▸ PROBLEM DETAILS: Within the entries below, every line containing "agent" is to be copied.

================

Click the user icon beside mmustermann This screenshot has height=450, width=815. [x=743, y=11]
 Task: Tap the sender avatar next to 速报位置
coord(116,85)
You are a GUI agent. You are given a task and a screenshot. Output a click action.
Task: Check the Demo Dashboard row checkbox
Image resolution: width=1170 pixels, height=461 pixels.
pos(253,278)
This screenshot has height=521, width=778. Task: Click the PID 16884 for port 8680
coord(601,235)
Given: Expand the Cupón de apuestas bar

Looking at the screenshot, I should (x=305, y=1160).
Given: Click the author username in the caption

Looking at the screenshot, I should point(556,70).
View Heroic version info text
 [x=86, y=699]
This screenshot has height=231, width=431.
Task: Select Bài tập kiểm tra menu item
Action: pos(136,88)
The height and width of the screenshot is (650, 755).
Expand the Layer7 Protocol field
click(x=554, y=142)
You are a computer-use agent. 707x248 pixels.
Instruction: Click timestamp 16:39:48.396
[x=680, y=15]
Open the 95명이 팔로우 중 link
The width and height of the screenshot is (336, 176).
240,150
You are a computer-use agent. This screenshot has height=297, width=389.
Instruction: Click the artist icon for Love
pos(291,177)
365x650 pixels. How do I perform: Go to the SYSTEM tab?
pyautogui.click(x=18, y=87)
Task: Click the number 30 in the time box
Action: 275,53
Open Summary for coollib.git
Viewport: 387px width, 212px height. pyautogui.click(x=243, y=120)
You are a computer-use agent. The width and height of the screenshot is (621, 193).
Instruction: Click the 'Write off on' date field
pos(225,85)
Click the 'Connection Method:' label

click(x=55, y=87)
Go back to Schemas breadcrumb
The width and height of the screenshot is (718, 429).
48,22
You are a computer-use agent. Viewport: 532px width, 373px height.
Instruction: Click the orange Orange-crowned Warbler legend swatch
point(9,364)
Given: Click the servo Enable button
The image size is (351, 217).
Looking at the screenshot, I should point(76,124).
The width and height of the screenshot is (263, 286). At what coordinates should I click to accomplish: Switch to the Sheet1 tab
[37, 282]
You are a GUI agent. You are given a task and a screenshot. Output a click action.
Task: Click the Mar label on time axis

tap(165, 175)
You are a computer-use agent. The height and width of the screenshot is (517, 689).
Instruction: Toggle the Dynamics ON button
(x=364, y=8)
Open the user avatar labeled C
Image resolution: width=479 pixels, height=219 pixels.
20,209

================

▸ YOUR SOLUTION:
You are a GUI agent. You are given a task and a screenshot. Output a click action.
You are a computer-use agent. 707x248 pixels.
You are a computer-use agent. This screenshot has height=297, width=389.
You are a computer-use agent. The width and height of the screenshot is (621, 193).
You are a computer-use agent. Viewport: 532px width, 373px height.
You are a GUI agent. You are given a task and a screenshot. Output a click action.
You are a computer-use agent. The height and width of the screenshot is (517, 689).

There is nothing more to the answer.